Perhaps the most important of his ideas is the creation of an inspector general for public information, an official who would ensure uniform access to information across agencies, improving the way the state disseminates data and fielding complaints from the public about access to information.
That last part is particularly crucial. As it stands, those who request documents from the government are at a distinct disadvantage, in that officials have discretion to deny access to information for a variety of reasons, and those decisions can only effectively be challenged in court. News organizations like The Sun do periodically sue over access to documents, but that is much less likely to be an option for an individual citizen who wants to know about the workings of government. An inspector general would at least be a neutral third party who could provide some level of review short of costly and time-consuming litigation.
(There is some irony in Mr. Gansler being the one to propose this idea, in that his staff members, working in their capacity as counsel to various state agencies, are frequently the ones who decide which documents are disclosed.)
The inspector general would be housed in the comptroller's office but would operate independently, a model that has worked well for the people's counsel and the independent juvenile justice monitor. The only fault with Mr. Gansler's idea is that he may be asking this new office to do too much — he also wants it to seek out government inefficiency and hold agencies accountable for their performance. Those are also important goals but could dilute the focus on improving transparency and access to public information.

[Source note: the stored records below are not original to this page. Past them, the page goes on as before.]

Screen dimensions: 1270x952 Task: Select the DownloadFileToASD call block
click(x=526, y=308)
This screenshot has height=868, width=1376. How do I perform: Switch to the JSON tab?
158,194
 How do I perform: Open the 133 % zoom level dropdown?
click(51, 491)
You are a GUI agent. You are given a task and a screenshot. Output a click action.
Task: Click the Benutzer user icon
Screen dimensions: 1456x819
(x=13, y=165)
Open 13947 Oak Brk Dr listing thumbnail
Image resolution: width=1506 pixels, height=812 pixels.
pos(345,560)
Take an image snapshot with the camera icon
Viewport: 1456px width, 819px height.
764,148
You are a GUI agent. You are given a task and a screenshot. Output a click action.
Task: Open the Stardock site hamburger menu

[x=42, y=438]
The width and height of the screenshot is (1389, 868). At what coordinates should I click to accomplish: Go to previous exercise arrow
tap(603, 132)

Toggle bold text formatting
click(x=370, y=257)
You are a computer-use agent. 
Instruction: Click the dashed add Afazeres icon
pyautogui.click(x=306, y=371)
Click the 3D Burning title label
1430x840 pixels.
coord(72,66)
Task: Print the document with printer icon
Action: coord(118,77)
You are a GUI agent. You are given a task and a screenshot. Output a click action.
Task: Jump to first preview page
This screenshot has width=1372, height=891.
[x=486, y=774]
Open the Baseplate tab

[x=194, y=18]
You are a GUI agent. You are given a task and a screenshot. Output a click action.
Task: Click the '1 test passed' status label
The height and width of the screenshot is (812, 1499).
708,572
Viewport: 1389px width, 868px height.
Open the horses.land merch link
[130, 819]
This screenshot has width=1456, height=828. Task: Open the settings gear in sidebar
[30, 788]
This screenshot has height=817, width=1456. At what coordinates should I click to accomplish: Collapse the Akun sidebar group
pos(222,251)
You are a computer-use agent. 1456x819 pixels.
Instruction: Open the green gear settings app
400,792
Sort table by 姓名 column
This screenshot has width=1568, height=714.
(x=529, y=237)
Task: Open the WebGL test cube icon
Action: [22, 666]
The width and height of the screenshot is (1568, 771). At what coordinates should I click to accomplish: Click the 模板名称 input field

Mr. Gansler also proposed creating a "transparency portal" collecting in one place data gathered and published by various agencies; requiring that state agencies publish records of meetings they hold with outside parties about regulations that are under review; establishing a website that links data on state contracts with campaign finance contributions; encouraging outside groups to develop technological tools to foster open government; and helping local governments to improve their reporting of public information.
Those ideas should now be the baseline for what all candidates for governor from both parties propose. In fact, we hope others take the issue further. Maryland should address the arbitrary costs and delays that are now commonly imposed on those who seek government records, and it should make officials' ethics filings more easily accessible. Transparency is not a partisan issue, and it is not one that should be forgotten after Election Day.